Como a blusa de Li Hongxing havia sido rasgada por Han Dafu, só restava por baixo uma peça íntima delicada.
O rosto de Niu Dazhuang afundou-se em um macio calor, enquanto ele aspirava aquele leve perfume e desfrutava, sem reservas, de um privilégio que mais ninguém poderia ter.
Aquilo também fez o coração de Niu Dazhuang se agitar um pouco.
Li Hongxing percebeu o problema. Antes, estava ocupada demais com a preocupação e nem notara; só agora, voltando a si, apressou-se em soltá-lo.
— Pronto! Já passou! Vamos para casa!
— Tá bom! Vamos comer os pãezinhos grandes da cunhada em casa então~
Niu Dazhuang ergueu a cabeça com relutância e saiu saltitando de volta.
Ser idiota era mesmo bom!
Podia dizer o que quisesse, fazer o que quisesse e ainda não precisava se importar com os olhares dos outros.
— Vai devagar~
Li Hongxing seguia logo atrás.
...
Niu Dazhuang e Li Hongxing moravam no extremo norte da Vila das Flores de Damasco.
Ali ficava a pior parte da aldeia, onde viviam apenas três famílias.
A casa de Niu Dazhuang ficava no meio; à esquerda morava a viúva Zhang Yulan, e à direita, a mulher abandonada Li Hongxing.
Nenhuma das três famílias levava uma vida fácil, e os moradores da aldeia acreditavam que aquele pedaço de chão tinha algo de errado no feng shui.
Niu Dazhuang, o que ficava no meio, era uma criança que o velho Niu havia encontrado nas montanhas.
Aguentando anos e mais anos com o sustento tirado das ervas que colhia nas serras, o velho Niu criou Niu Dazhuang durante dezoito anos, com incontáveis sacrifícios.
Já parecia que os dias de sofrimento estavam chegando ao fim.
Quem diria que, assim que entrou na universidade, Niu Dazhuang acabou espancado até se tornar um tolo.
Para tratar do rapaz, o velho Niu foi procurar ginseng na montanha e desapareceu de forma inesperada; até hoje, não houve corpo, nem notícia de vida.
Alguns ainda diziam que o velho Niu havia sido morto por ter encontrado uma grande raiz de ginseng, mas ele não tinha parentes, só havia adotado Niu Dazhuang — que, além disso, se tornara um idiota.
Por isso, a verdade por trás do desaparecimento do velho Niu nunca foi realmente investigada.
Li Hongxing, que morava à direita, tinha apenas vinte e seis anos: a idade mais viçosa, mais bela, aquela em que mais se precisa de cuidado.
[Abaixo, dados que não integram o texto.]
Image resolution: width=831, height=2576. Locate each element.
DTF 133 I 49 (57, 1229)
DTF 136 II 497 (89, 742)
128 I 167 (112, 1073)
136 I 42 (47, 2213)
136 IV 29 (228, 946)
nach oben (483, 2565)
Mas o marido dela saíra para trabalhar fora três anos antes e jamais voltara.
Foram três anos inteiros sem uma única notícia.
Uns diziam que ele morrera longe dali; outros, que havia formado outra família.
Ela esperou durante três anos inteiros e suportou três anos de solidão.
De dia ainda ia, mas, toda noite, ela não conseguia dormir direito.
Quem entenderia a solidão das profundezas da noite?
Zhang Yulan, que morava à esquerda, tinha vinte e cinco anos. Era belíssima: rosto em forma de ovo de ganso, sobrancelhas delicadas como folhas de salgueiro; quando sorria, mostrava dois covinhas suaves. Seu corpo, então, podia ser chamado de perfeito, com curvas harmoniosas e cheias, e pernas longas e firmes.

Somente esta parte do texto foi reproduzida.